If you answered yes to any (or all) of the above questions, you may need some assistance. The following are a few tips to help you get the most out of your college textbook reading.
- Know what's important. Read the outline and/or objectives at the beginning of the chapter, as well as the summary and key terms at the end of the chapter. This helps you to focus on what information you should know when you're done reading.
- Ask good questions, and provide good answers. Turn each heading/section/topic into a question before reading. This way you can focus your reading on answering that question, which in turn helps cement the information you've just read.
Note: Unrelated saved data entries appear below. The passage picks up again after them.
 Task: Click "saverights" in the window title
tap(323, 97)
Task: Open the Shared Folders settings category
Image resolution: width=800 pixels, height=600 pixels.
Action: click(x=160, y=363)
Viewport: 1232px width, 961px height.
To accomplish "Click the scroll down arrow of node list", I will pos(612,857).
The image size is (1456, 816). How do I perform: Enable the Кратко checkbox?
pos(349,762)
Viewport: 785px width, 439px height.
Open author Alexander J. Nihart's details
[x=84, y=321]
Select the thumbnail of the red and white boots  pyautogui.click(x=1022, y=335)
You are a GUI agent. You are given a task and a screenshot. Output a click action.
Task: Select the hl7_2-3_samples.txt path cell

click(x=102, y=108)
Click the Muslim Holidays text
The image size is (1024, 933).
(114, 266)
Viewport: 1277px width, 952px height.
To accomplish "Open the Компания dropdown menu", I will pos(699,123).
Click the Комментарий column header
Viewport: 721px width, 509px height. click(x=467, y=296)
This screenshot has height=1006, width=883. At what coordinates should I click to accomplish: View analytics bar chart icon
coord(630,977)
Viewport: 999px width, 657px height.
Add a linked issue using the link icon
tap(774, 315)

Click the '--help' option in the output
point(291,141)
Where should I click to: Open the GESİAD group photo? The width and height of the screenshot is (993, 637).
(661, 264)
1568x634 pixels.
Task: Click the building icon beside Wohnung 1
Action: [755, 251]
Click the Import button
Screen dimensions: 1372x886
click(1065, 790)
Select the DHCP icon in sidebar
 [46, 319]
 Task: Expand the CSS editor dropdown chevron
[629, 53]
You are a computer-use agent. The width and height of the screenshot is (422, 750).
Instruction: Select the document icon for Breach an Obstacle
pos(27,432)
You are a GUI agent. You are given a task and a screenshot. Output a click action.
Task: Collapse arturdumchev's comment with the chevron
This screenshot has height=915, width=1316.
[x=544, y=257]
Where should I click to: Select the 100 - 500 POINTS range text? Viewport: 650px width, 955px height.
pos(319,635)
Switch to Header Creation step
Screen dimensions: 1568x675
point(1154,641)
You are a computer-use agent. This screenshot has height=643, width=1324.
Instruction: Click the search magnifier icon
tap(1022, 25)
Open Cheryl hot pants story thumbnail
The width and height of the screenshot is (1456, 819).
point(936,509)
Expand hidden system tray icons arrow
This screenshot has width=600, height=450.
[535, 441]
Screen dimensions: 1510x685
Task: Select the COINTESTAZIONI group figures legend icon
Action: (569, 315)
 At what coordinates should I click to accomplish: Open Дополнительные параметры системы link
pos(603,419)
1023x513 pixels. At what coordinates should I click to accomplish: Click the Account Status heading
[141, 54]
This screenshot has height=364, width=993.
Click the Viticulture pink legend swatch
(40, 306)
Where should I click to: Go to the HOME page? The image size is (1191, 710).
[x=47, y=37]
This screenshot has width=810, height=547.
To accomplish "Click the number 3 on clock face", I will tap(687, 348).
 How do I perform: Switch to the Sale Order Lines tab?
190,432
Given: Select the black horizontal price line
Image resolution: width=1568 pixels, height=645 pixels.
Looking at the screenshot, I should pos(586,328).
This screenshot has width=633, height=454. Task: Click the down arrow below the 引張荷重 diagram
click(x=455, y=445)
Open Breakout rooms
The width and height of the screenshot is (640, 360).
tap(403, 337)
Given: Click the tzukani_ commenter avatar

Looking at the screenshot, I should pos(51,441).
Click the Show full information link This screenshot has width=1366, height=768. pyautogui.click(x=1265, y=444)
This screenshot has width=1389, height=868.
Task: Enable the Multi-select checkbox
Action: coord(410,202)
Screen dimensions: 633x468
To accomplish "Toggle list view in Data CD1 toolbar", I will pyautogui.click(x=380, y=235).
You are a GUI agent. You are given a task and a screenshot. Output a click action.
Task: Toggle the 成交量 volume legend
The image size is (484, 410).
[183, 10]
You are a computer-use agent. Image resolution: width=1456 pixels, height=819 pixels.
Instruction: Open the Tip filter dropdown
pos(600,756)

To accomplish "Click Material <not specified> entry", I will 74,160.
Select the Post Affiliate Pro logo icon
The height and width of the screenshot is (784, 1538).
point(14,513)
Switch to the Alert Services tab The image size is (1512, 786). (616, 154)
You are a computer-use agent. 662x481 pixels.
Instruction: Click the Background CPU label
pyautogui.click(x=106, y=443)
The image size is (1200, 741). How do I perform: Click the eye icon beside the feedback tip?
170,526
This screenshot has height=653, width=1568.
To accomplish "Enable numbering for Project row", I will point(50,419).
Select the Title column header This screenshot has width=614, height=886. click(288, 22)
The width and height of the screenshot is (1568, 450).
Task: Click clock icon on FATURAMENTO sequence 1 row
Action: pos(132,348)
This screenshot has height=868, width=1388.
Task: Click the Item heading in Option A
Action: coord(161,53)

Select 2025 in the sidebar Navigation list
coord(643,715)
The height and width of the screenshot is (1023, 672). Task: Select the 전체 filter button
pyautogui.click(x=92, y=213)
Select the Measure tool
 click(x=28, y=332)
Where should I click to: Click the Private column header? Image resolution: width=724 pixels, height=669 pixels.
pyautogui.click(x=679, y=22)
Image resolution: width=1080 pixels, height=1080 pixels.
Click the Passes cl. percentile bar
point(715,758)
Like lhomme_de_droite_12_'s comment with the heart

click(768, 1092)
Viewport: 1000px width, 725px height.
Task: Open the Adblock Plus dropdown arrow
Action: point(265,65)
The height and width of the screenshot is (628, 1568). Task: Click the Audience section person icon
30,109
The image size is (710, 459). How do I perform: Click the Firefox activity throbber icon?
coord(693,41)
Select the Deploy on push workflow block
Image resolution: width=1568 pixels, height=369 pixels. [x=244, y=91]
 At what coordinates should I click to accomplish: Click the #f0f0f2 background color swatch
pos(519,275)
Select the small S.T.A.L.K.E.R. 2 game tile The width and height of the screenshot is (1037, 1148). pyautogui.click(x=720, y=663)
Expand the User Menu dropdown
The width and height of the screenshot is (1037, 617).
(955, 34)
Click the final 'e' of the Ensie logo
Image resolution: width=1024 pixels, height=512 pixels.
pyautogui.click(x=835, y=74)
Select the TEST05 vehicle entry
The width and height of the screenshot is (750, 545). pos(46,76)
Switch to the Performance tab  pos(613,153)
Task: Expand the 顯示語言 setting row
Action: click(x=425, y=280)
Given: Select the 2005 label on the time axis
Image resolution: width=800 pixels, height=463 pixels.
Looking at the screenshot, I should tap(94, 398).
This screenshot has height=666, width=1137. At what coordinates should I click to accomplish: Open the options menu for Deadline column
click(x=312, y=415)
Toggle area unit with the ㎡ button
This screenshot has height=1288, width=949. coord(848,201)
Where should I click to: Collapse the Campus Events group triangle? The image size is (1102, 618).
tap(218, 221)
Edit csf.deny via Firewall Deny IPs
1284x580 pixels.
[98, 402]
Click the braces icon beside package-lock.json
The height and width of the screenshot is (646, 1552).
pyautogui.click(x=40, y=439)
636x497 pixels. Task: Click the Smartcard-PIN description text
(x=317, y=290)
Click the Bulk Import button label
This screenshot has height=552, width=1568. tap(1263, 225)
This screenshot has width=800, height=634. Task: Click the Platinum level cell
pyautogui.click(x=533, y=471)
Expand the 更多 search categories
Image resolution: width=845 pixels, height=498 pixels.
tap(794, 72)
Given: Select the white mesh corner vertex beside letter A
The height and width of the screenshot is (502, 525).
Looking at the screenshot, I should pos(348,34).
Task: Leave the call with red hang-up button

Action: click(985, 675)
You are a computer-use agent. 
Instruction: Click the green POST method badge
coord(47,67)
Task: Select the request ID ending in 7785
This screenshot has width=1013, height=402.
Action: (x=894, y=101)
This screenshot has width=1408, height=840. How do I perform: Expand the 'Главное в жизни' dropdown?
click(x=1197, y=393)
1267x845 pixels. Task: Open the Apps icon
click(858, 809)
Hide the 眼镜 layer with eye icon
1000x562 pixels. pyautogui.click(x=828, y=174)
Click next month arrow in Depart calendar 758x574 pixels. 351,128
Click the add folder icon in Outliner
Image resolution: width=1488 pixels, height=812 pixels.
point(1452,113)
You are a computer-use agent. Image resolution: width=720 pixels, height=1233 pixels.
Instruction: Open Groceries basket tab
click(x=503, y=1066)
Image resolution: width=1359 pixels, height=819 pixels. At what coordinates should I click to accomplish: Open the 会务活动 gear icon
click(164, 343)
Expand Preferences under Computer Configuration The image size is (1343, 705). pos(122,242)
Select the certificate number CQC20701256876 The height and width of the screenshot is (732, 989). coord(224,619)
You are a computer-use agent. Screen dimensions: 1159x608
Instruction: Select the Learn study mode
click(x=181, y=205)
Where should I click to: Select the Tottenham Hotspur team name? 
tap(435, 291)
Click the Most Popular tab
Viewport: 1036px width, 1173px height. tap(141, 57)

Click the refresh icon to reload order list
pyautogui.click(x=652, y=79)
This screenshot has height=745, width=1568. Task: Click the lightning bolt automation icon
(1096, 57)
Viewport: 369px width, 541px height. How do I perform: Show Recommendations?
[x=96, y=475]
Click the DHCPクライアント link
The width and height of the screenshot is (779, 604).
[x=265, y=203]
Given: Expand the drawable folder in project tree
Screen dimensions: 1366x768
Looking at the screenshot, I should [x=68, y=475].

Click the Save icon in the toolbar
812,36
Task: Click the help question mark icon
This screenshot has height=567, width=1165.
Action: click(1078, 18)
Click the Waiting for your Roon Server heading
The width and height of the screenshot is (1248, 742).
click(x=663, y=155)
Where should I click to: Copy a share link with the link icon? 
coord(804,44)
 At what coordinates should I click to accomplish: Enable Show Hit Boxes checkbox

- Listen to the voice in your head. As you complete each section/page/paragraph, summarize what you've just read in your own words and write it down. Be sure not to leave out the main idea! (See the note-taking link on the left side of this page.)
- Do over! When you've completed your reading, review the main topics. Look at relationships between your lecture notes and reading notes, and try to predict potential test questions using the main themes as your guide.
These few tips should help you with college textbook reading. Stop by the Coughlin Hall, Room 125, or call (414) 288-4252 to make an appointment with a professional staff member who can help you with textbook reading.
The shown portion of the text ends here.